▶ _Work task_
Once the line holding "Image resolution: width=732" appears, repeat it and each line after it to the end of the data, exactly and with nothing else; pictures stay out.

Study material Start Marker

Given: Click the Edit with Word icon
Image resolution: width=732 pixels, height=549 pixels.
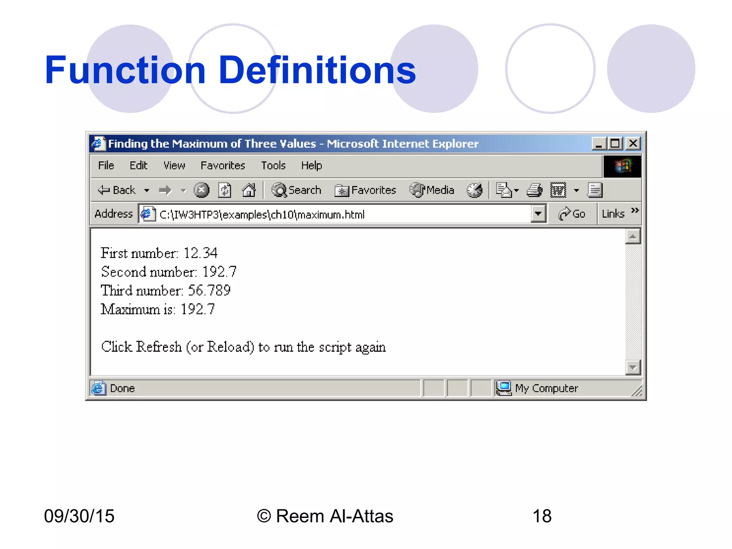Looking at the screenshot, I should click(558, 190).
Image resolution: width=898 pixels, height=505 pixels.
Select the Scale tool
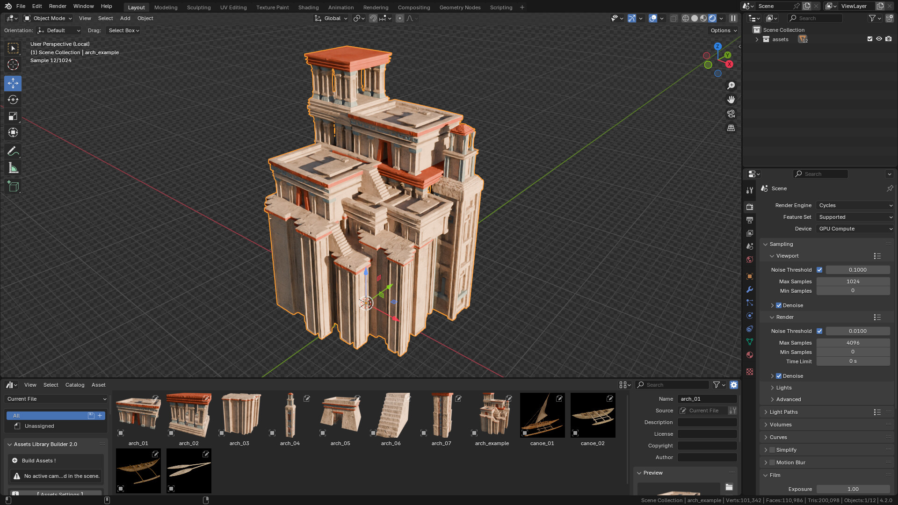tap(13, 116)
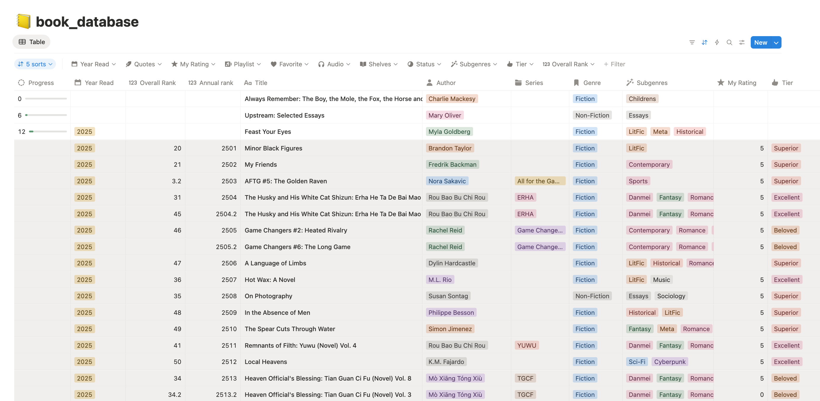Click the sort arrows icon in the toolbar
Image resolution: width=820 pixels, height=401 pixels.
704,42
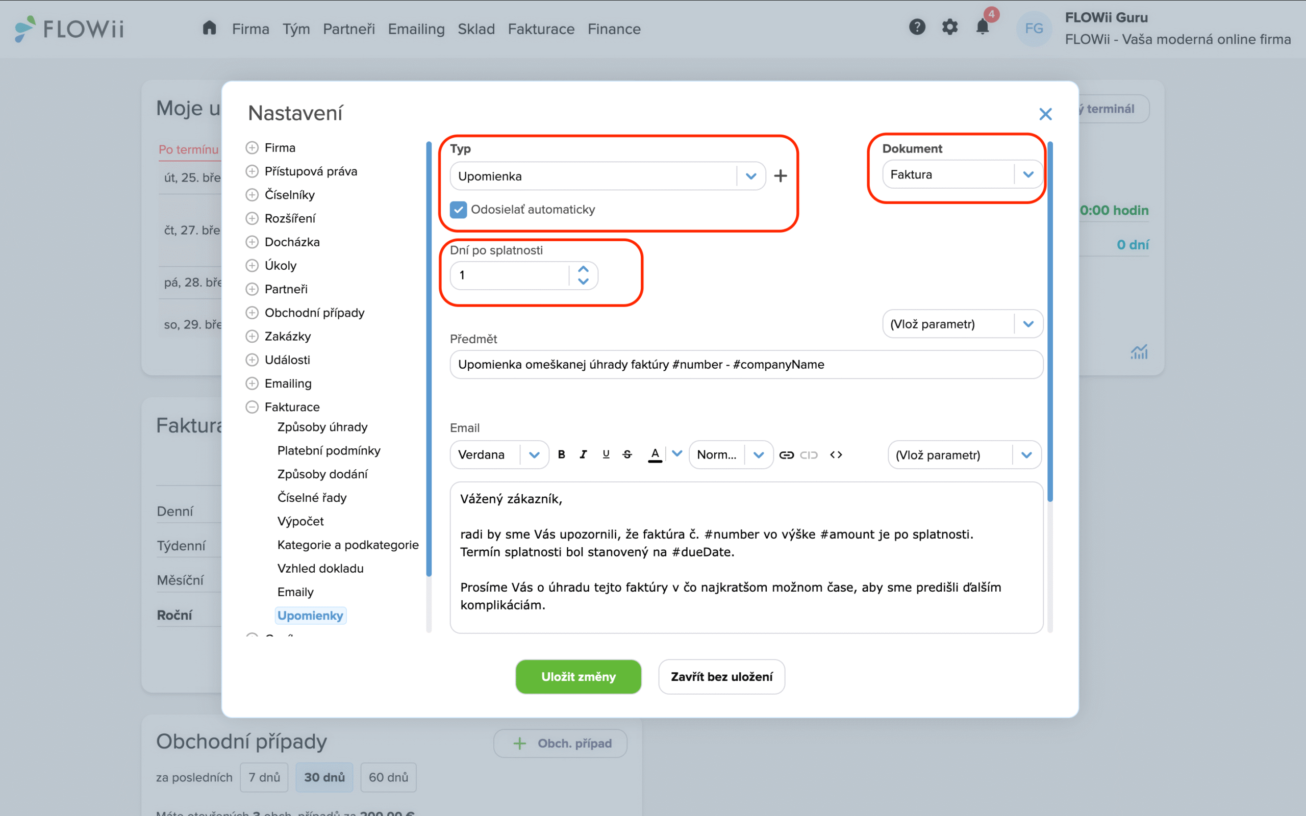
Task: Open the Dokument Faktura dropdown
Action: coord(1028,174)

Study material End Marker

▶ _Response box_
Image resolution: width=732 pixels, height=549 pixels.
Looking at the screenshot, I should click(558, 190).
Image resolution: width=898 pixels, height=505 pixels.
Select the Scale tool
tap(13, 116)
Click the sort arrows icon in the toolbar
Image resolution: width=820 pixels, height=401 pixels.
704,42
Task: Open the Dokument Faktura dropdown
Action: coord(1028,174)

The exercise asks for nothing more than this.